## WHAT THE TASK REQUIRES
The range to repeat runs from the line with "Screen dimensions: 800x400" to the last line below, both ends included; give it exactly and without pictures.
RECORDS SUPPLIED: Begin
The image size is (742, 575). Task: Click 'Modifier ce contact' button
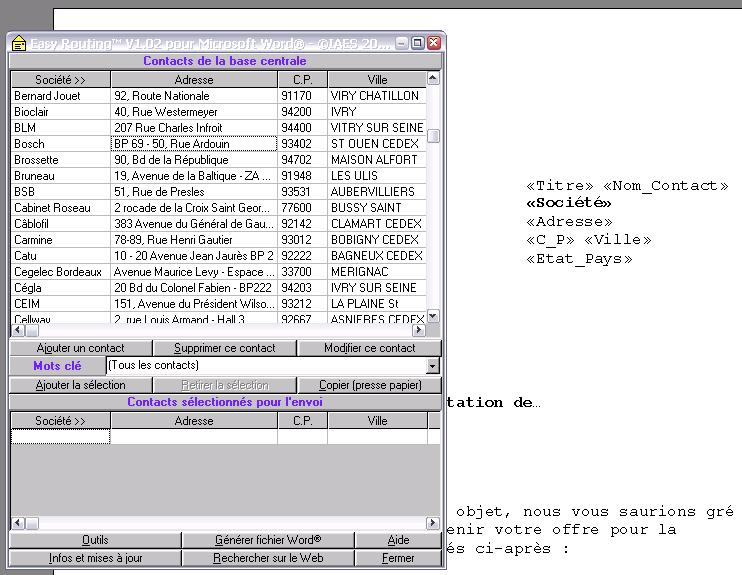coord(369,348)
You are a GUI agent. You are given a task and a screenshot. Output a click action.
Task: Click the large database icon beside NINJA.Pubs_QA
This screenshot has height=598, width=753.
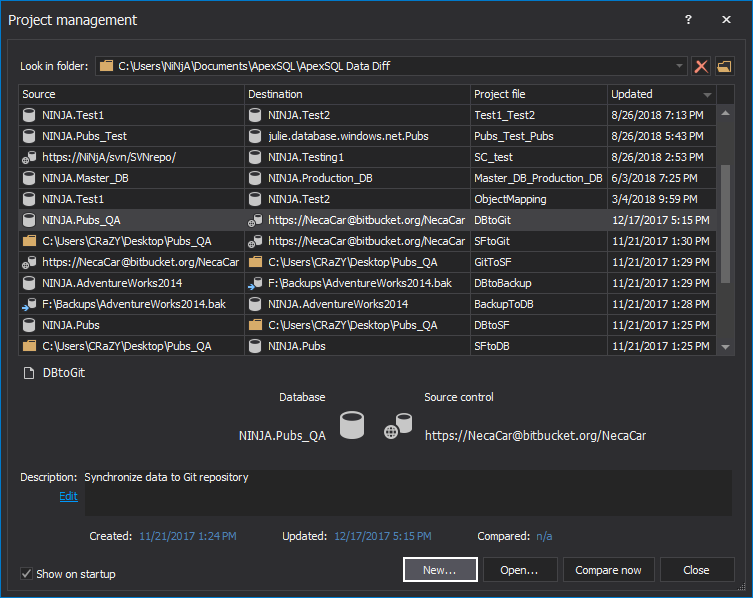coord(351,426)
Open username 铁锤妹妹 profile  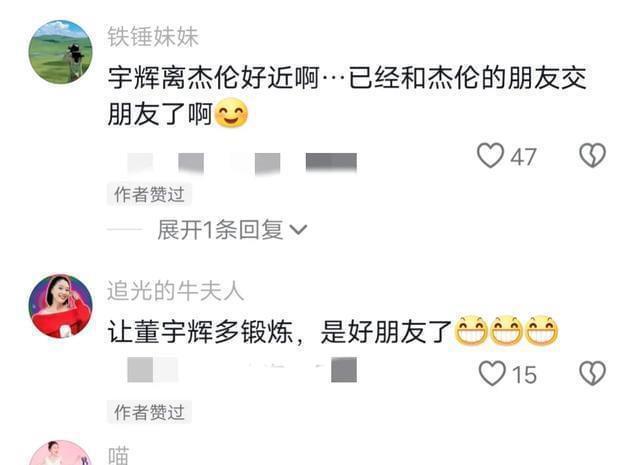tap(153, 37)
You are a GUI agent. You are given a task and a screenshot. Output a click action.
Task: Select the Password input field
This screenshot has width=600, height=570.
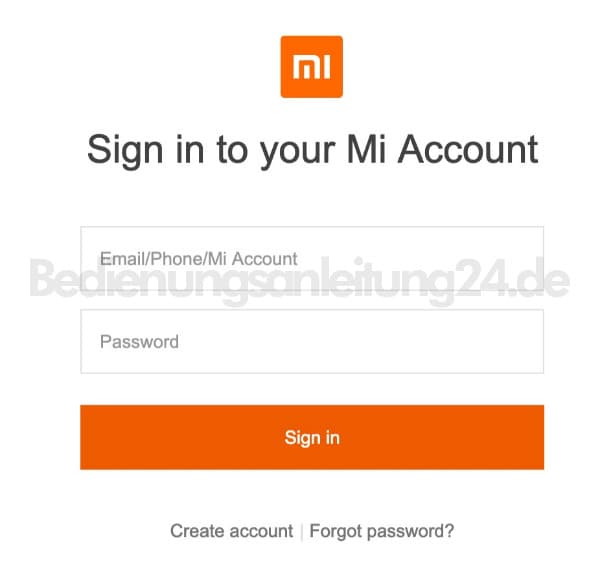point(312,341)
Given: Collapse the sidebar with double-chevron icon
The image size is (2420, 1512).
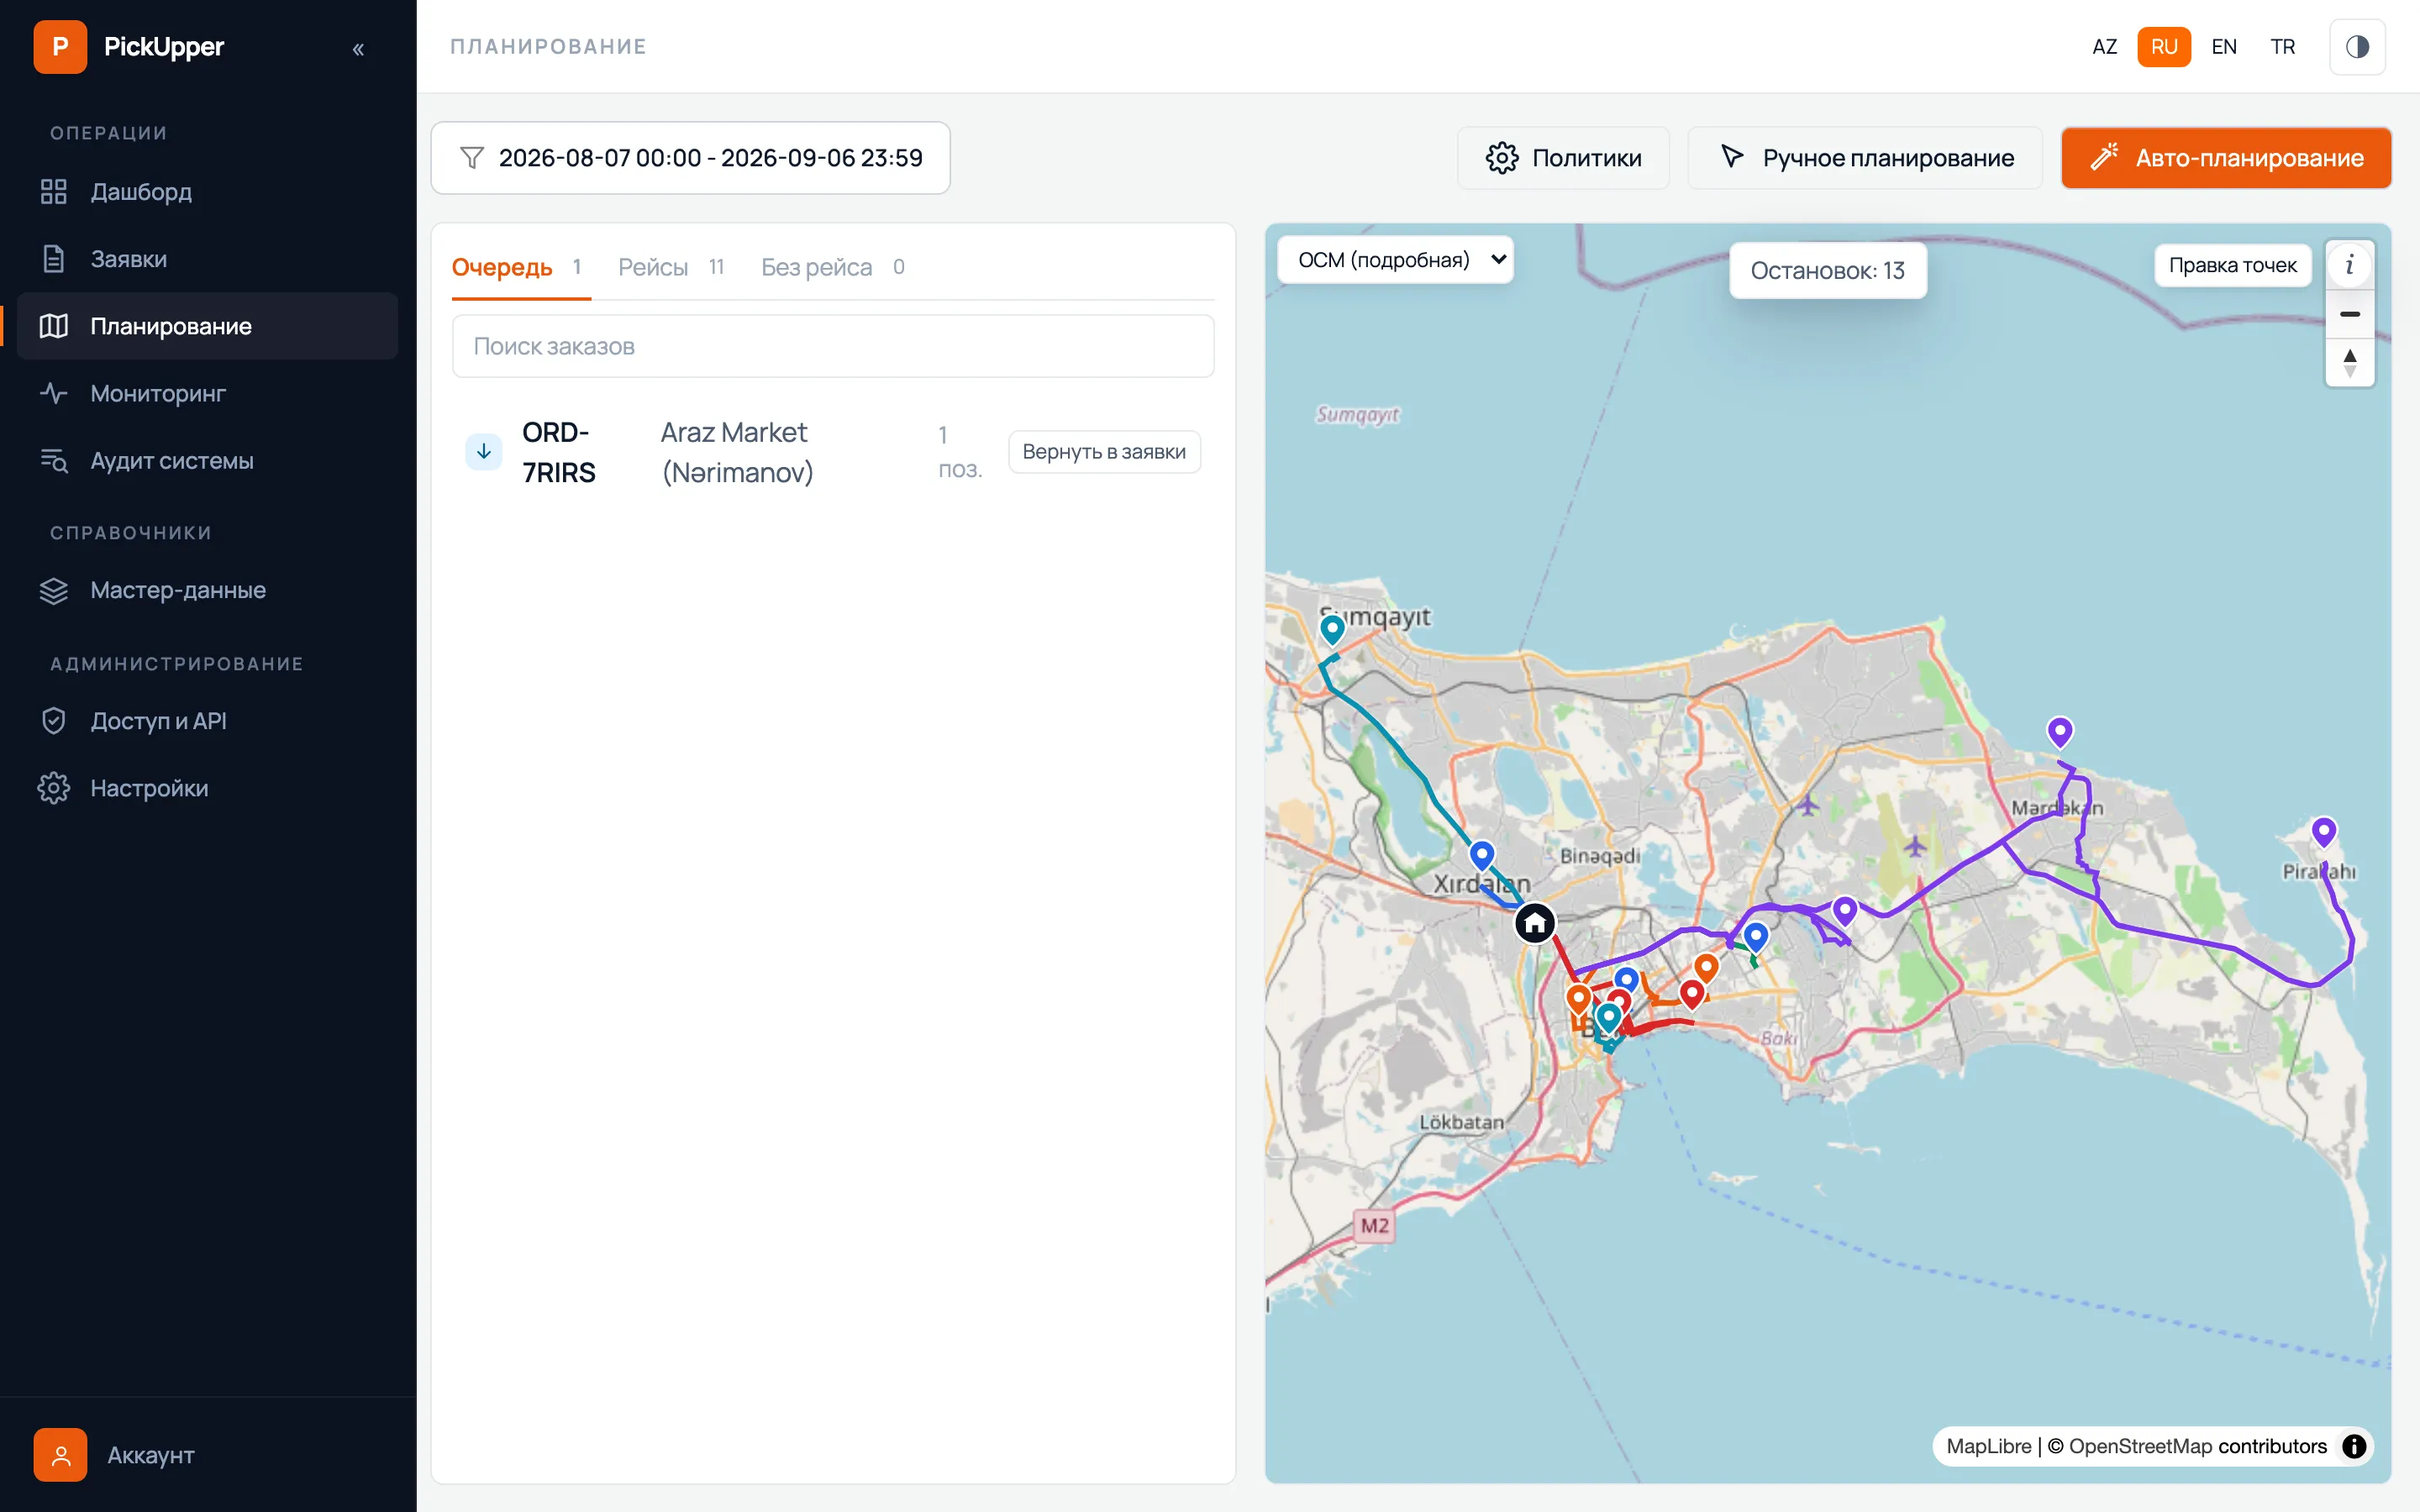Looking at the screenshot, I should [x=358, y=48].
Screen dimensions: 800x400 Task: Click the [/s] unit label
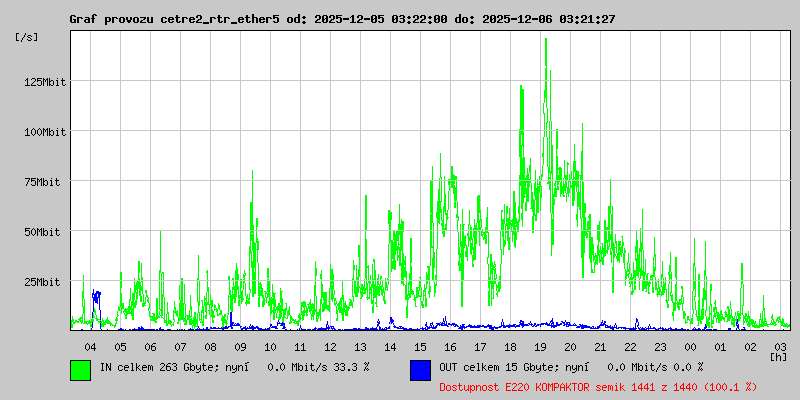[x=27, y=37]
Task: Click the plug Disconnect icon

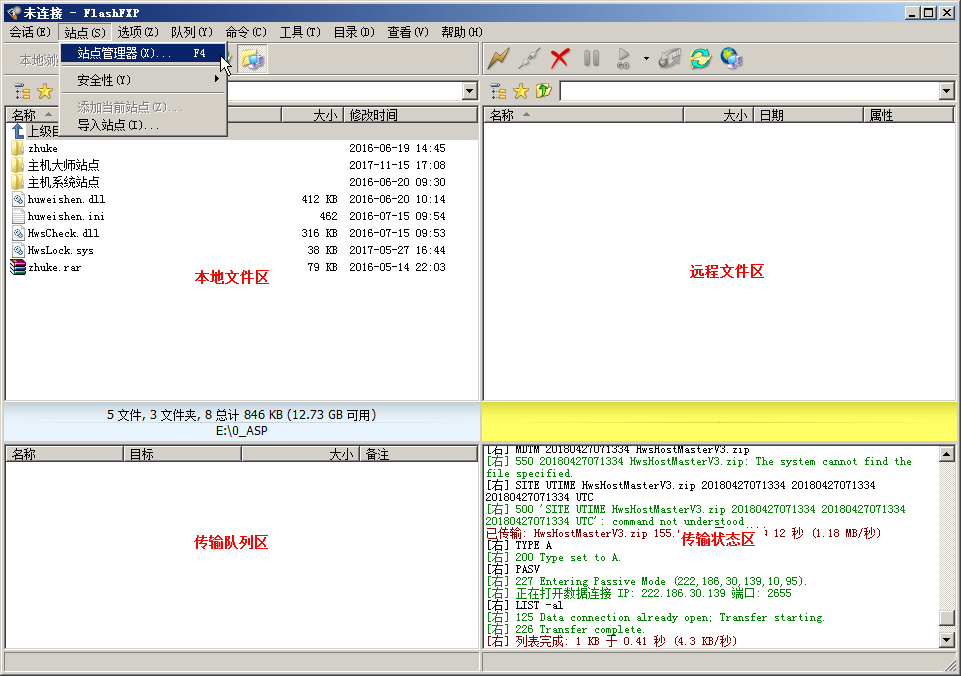Action: (x=529, y=58)
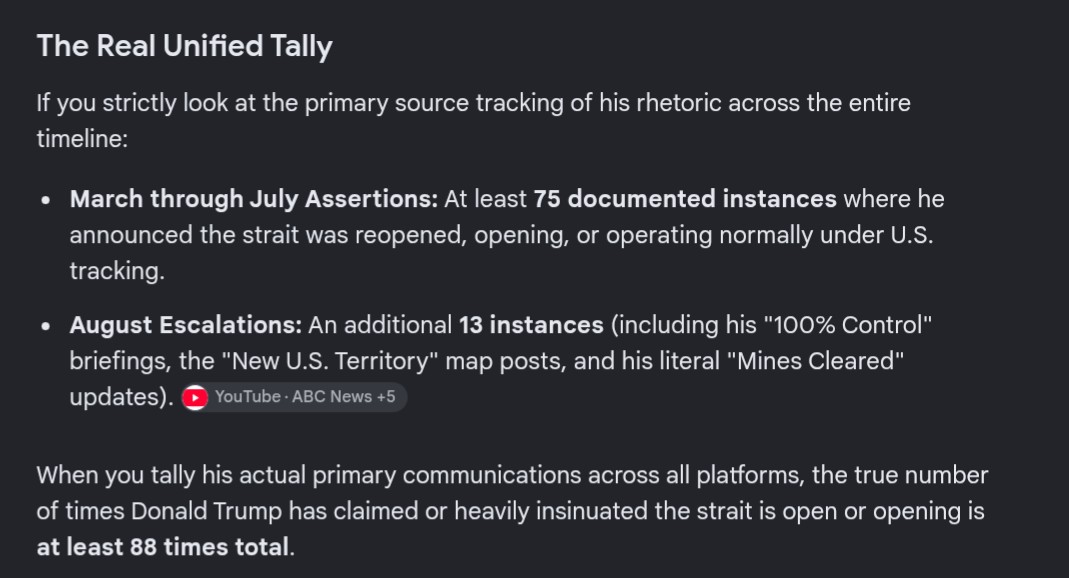Click the bold text 13 instances
This screenshot has height=578, width=1069.
[x=531, y=325]
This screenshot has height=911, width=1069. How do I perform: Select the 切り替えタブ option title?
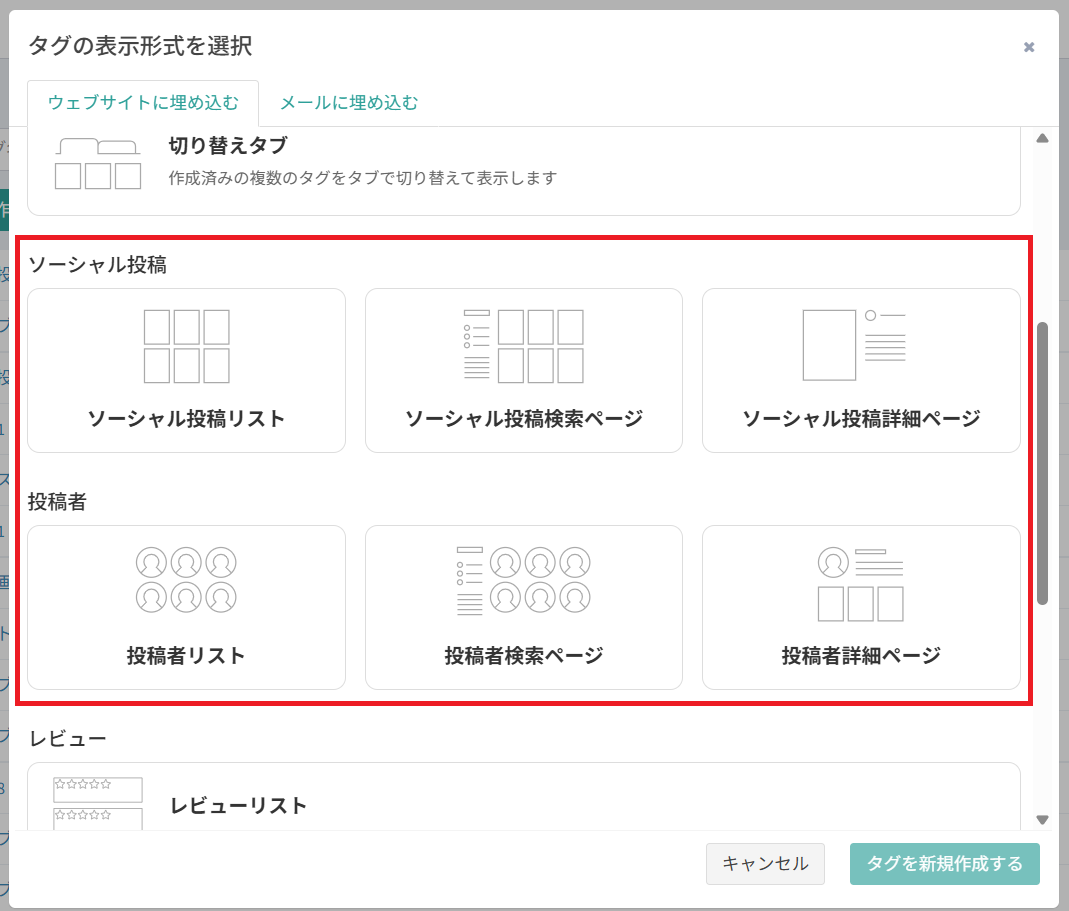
RECORDS SUPPLIED: End
## TASK RESPONSE
Screen dimensions: 800x400 Task: Click the [/s] unit label
[x=27, y=37]
Task: Click the plug Disconnect icon

Action: (x=529, y=58)
Click the bold text 13 instances
This screenshot has height=578, width=1069.
[x=531, y=325]
This screenshot has height=911, width=1069. How do I perform: Select the 切り替えタブ option title?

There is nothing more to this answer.